* _Prompt_: Find the lines of the listing that contain the string "computer", and return them.
════════════════════
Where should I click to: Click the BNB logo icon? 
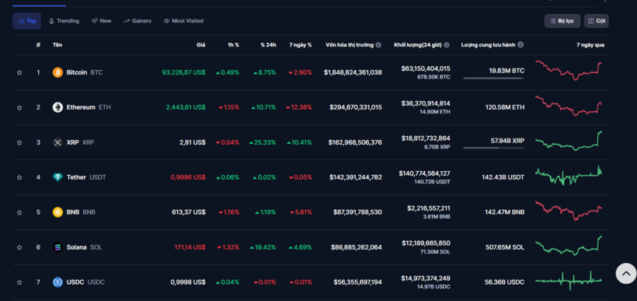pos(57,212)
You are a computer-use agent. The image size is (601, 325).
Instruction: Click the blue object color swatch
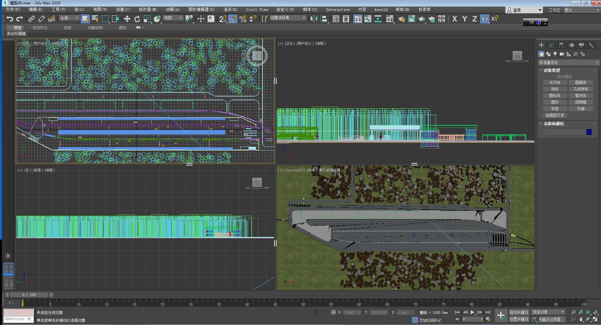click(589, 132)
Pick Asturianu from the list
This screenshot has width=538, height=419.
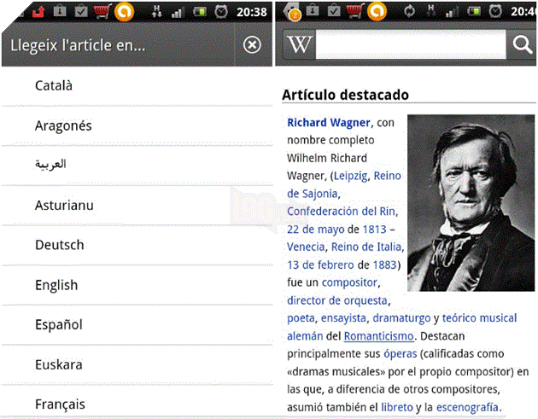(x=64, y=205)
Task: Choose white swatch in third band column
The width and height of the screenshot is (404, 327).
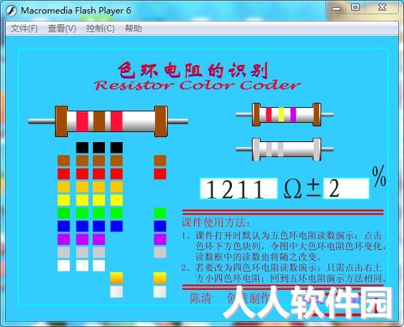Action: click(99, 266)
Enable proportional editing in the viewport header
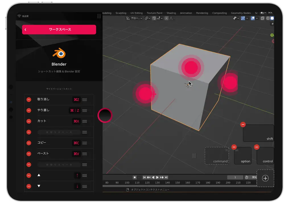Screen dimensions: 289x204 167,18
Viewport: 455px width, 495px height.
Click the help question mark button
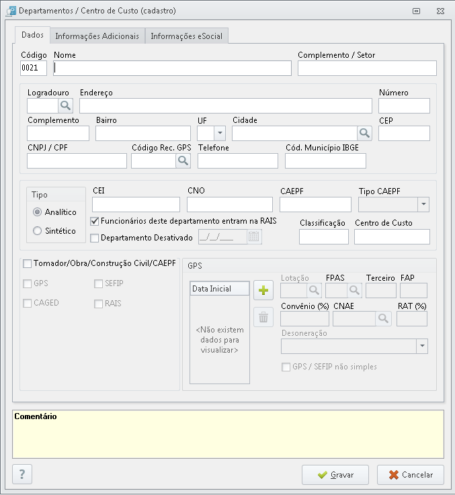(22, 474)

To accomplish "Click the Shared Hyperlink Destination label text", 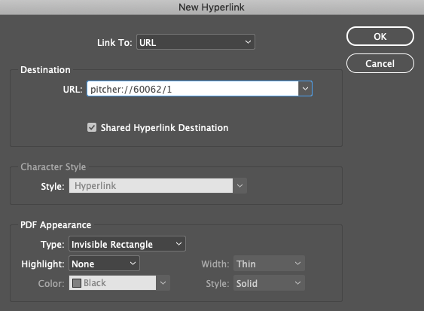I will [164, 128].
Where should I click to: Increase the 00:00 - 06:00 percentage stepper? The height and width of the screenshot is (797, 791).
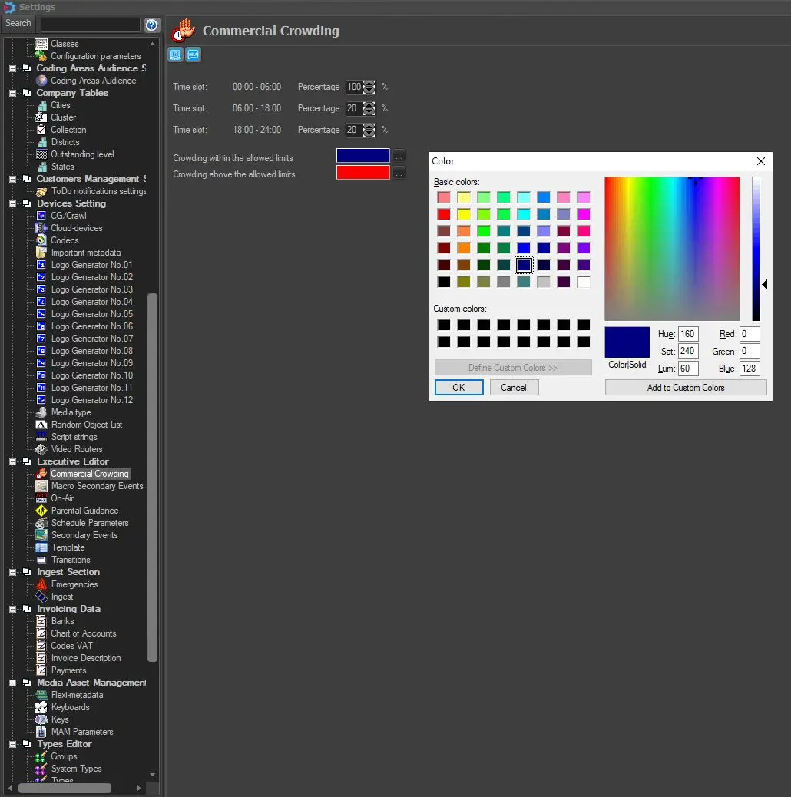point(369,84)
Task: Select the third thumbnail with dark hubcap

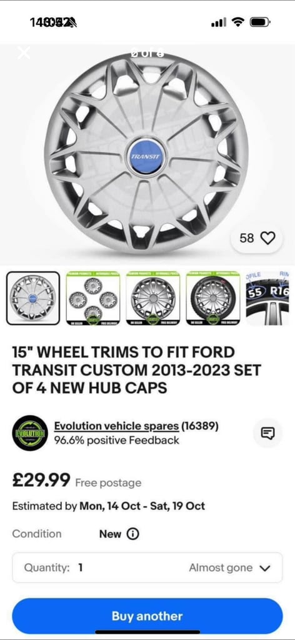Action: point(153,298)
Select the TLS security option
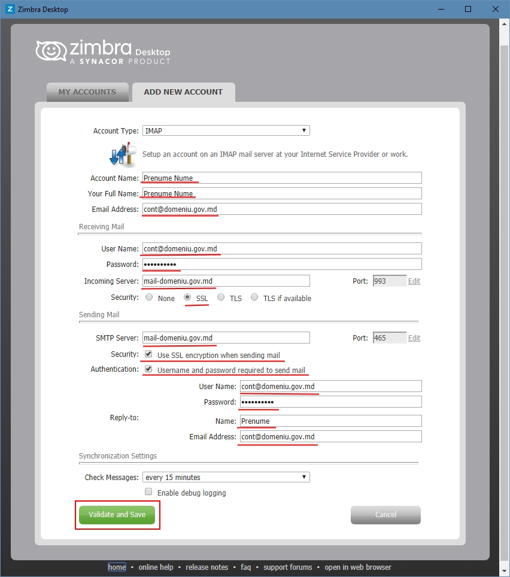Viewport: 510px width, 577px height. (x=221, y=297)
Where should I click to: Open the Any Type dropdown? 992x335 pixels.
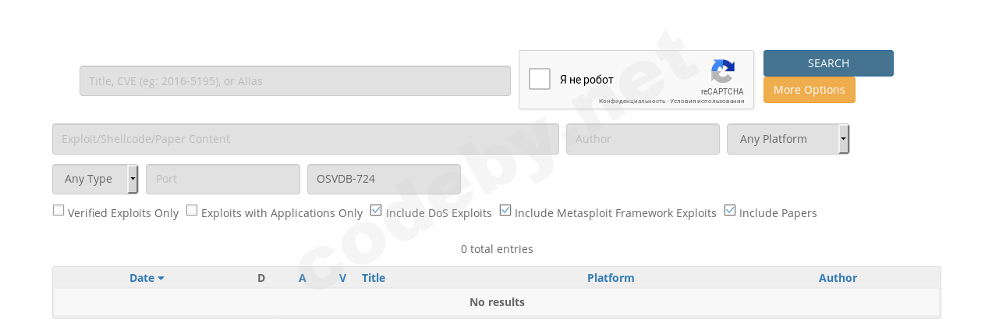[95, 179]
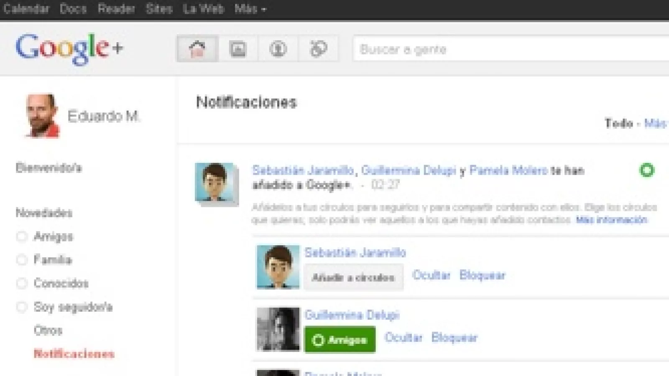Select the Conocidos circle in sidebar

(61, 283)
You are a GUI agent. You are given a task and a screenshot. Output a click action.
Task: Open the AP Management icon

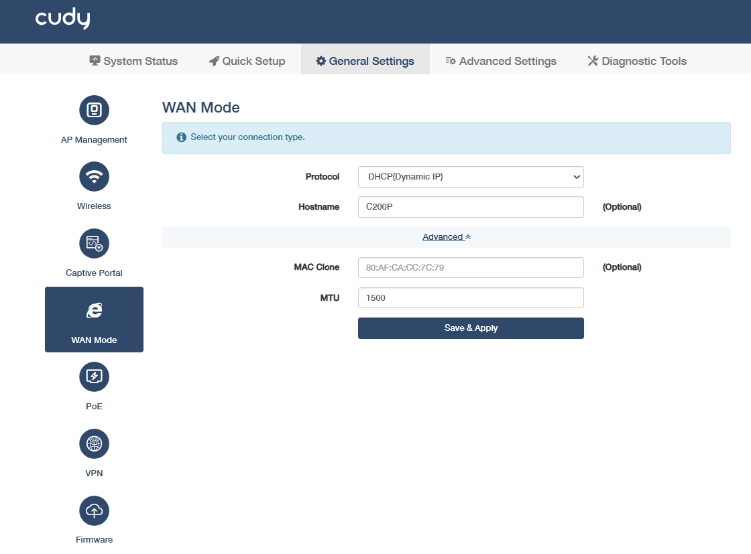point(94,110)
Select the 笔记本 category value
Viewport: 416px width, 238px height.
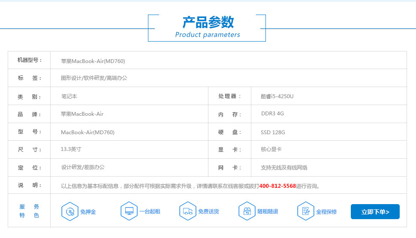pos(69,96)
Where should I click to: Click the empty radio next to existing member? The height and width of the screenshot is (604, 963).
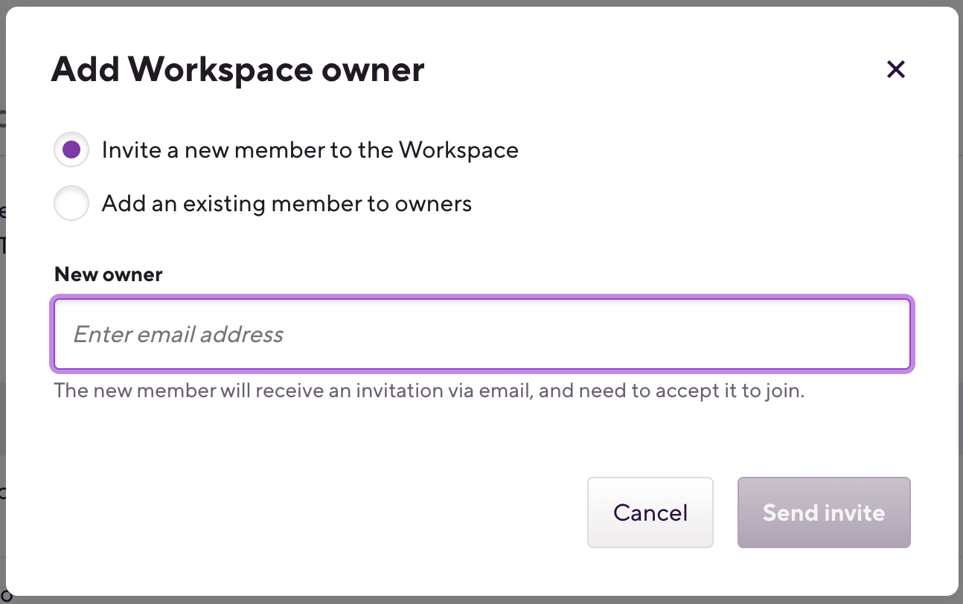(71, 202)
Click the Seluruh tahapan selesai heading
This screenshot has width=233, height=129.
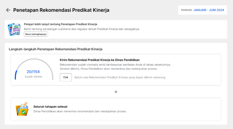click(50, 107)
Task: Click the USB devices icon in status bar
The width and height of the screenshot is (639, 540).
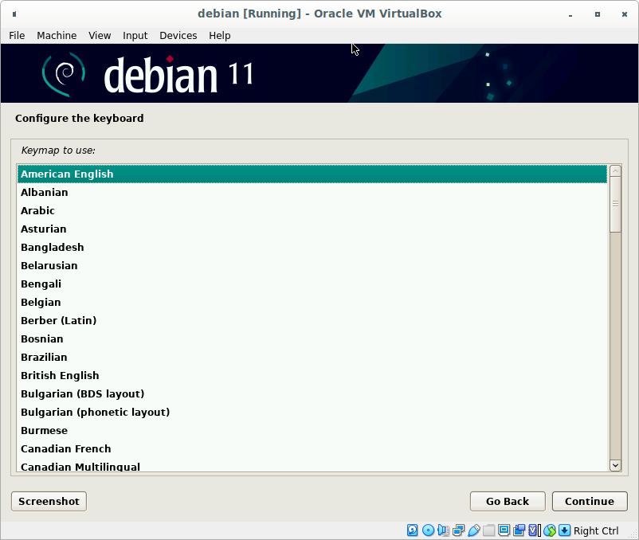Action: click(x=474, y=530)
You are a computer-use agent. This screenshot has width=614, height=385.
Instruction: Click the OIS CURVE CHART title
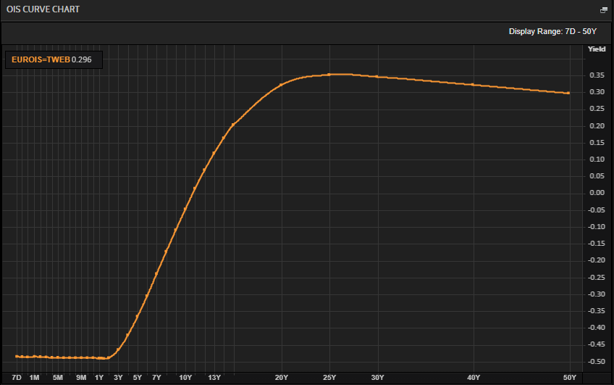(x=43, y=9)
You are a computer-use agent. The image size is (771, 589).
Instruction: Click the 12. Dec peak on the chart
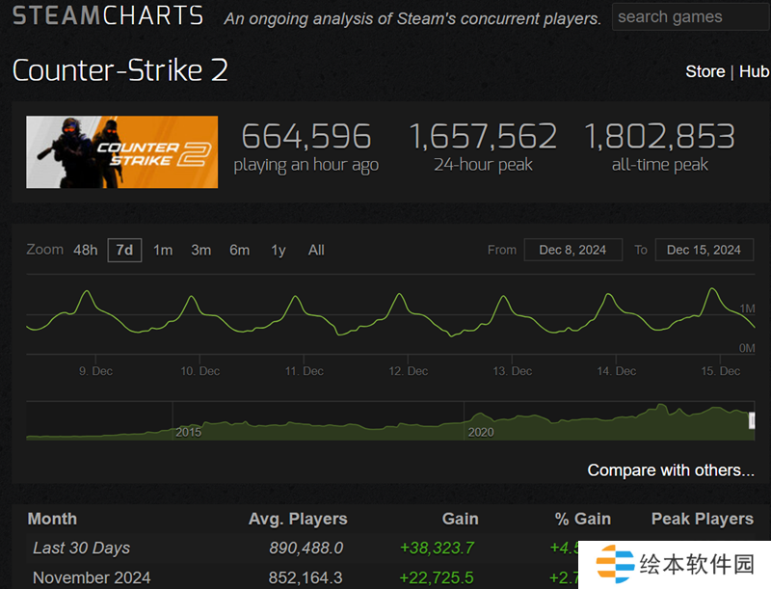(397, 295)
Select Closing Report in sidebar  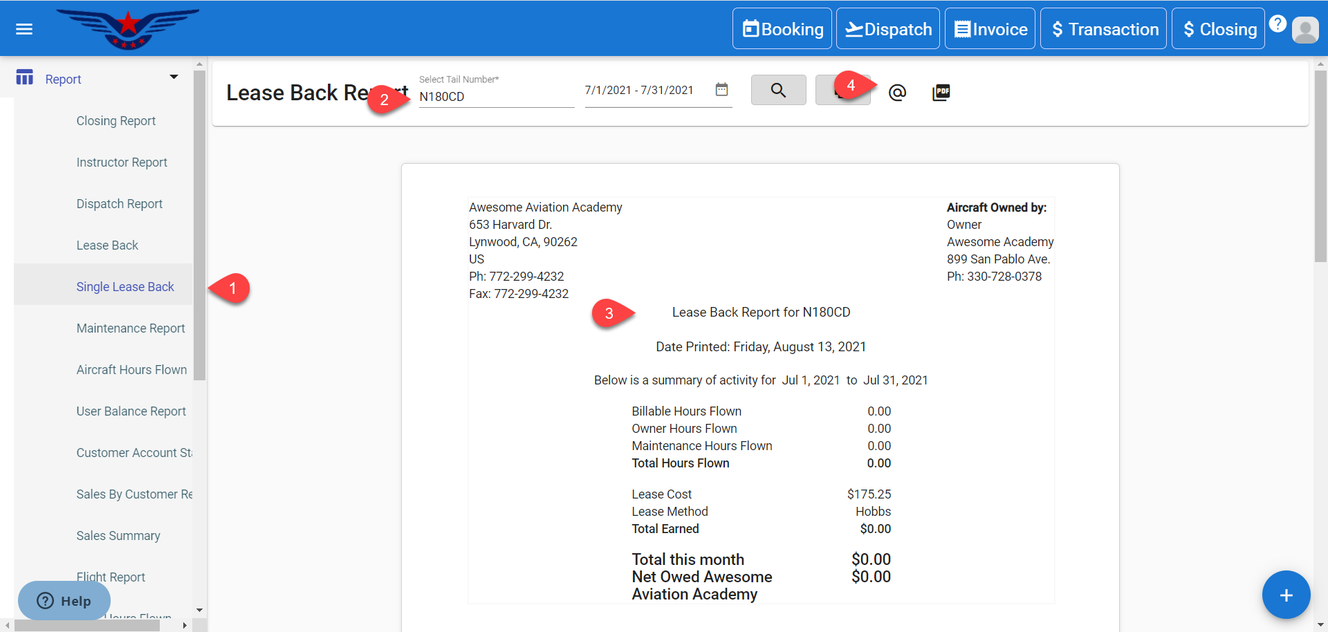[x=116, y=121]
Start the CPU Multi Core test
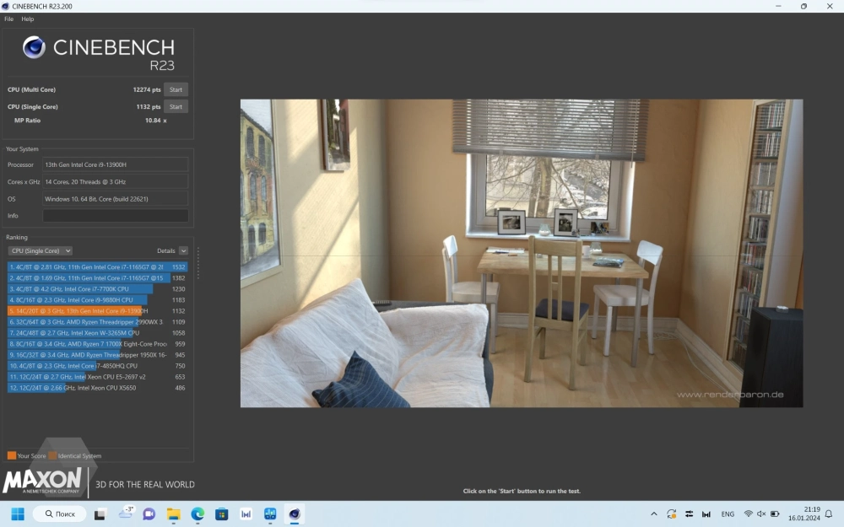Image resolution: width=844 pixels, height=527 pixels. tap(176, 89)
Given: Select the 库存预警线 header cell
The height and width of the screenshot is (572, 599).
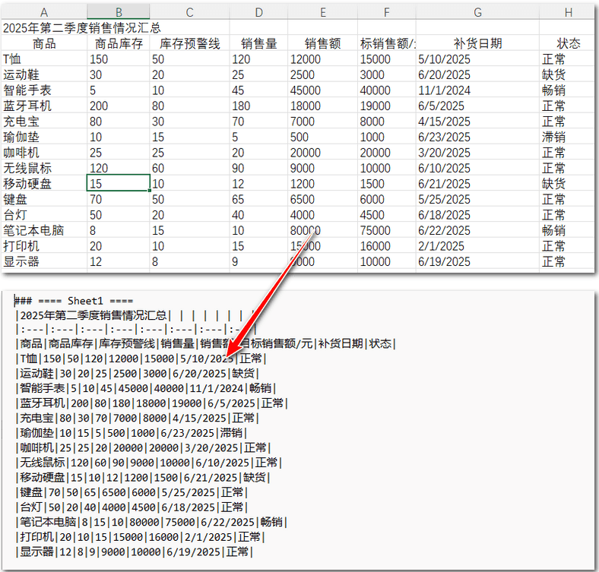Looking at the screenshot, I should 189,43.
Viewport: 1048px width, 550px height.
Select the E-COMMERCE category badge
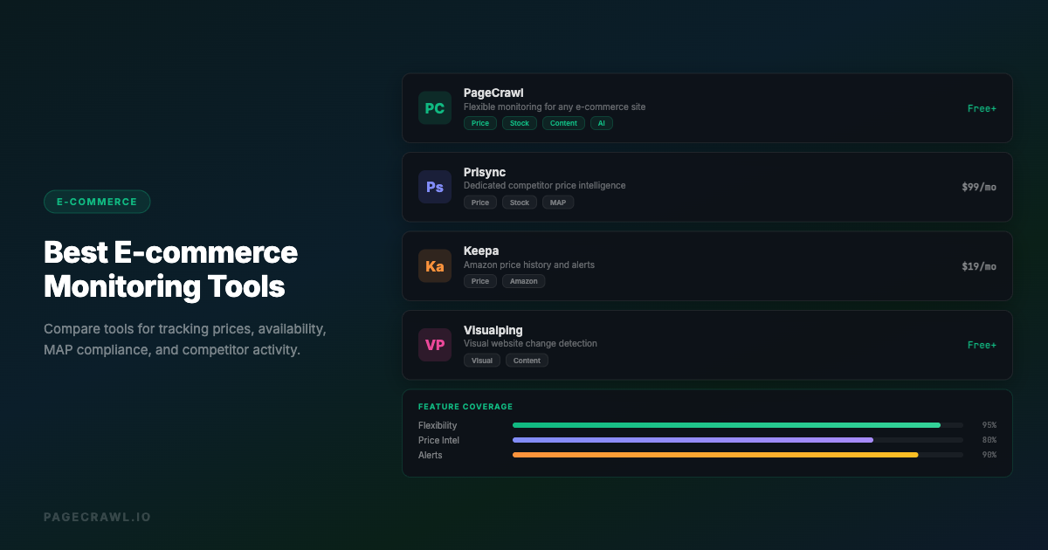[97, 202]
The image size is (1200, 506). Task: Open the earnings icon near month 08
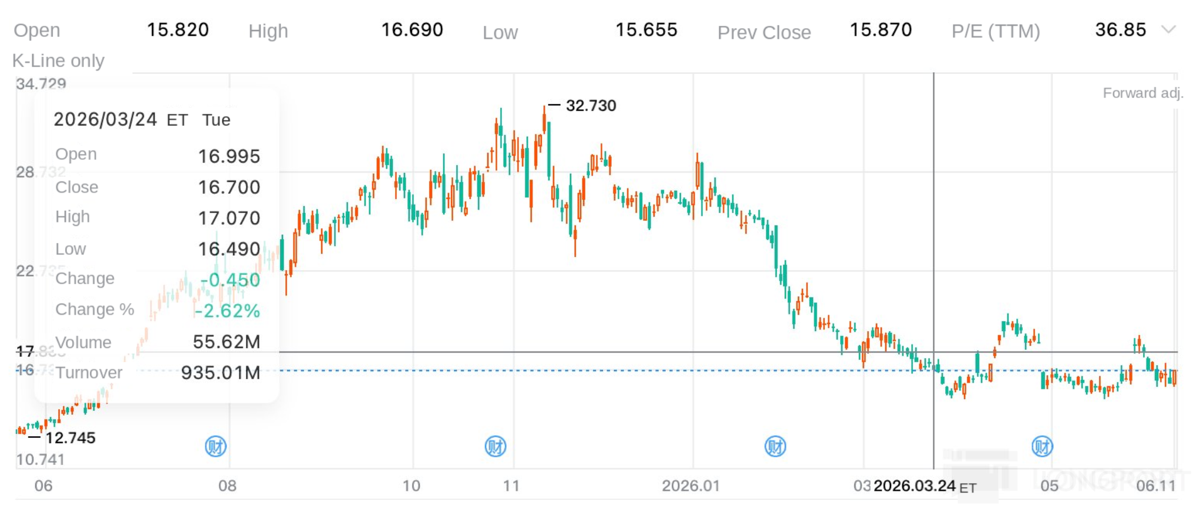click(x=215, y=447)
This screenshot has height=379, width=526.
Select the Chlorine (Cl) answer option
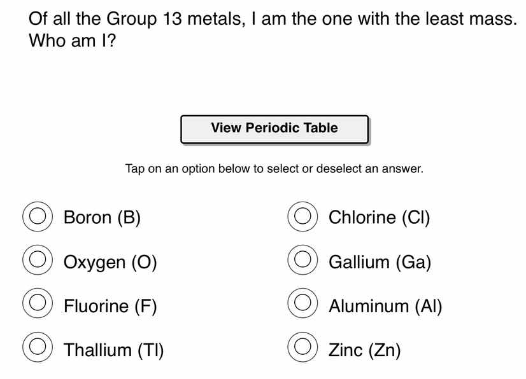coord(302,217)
════════════════════
* _Your response_:
You are a computer-use agent. The image size is (601, 325).
You are a computer-use agent. This screenshot has width=614, height=385.
You are a computer-use agent. The image size is (771, 589).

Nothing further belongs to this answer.